Your instructions
From the line that contains "The image size is (900, 577)." down to the final line of the listing below, set down every line exactly, both ends included, and drop the pictures.

Information given
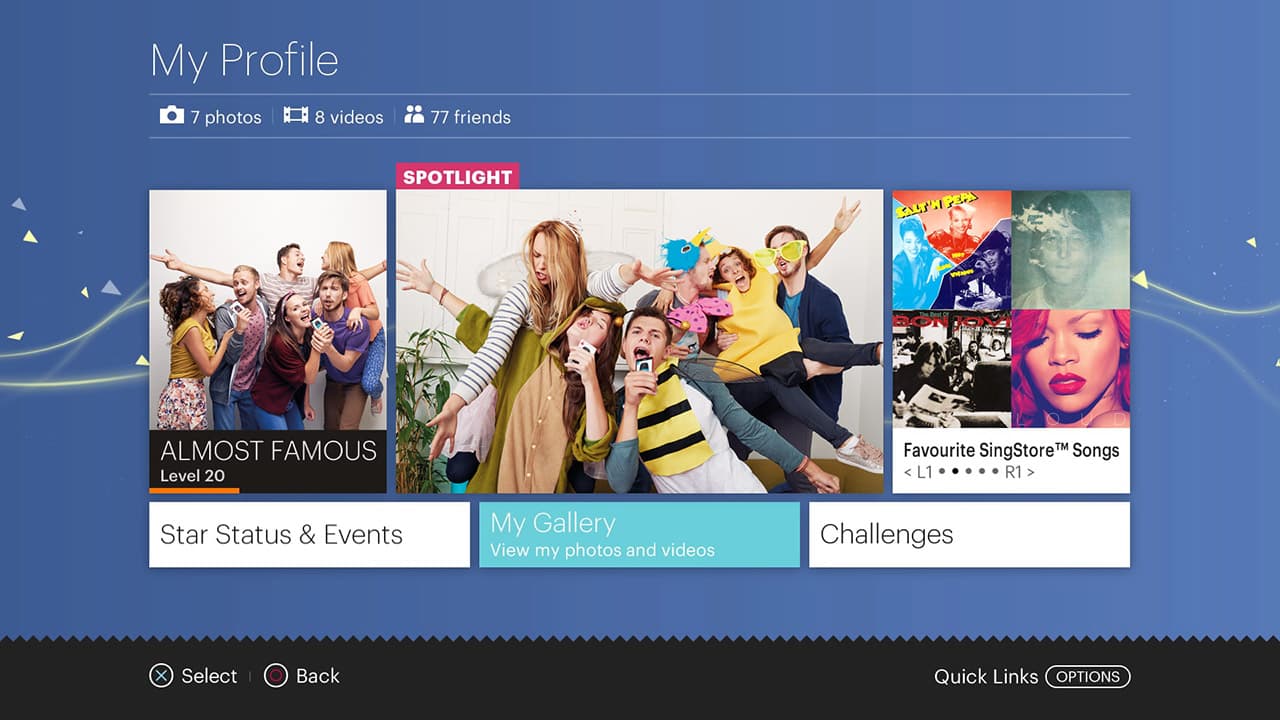Open the Challenges tile

click(969, 535)
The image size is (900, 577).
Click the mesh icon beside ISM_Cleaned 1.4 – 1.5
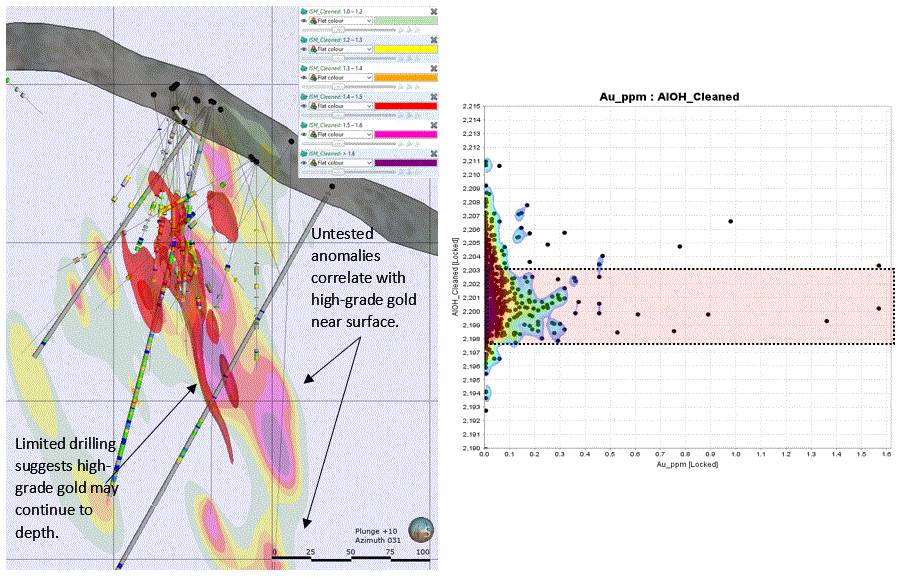point(315,106)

Solution
The image size is (900, 577).
Click the mesh icon beside ISM_Cleaned 1.4 – 1.5
point(315,106)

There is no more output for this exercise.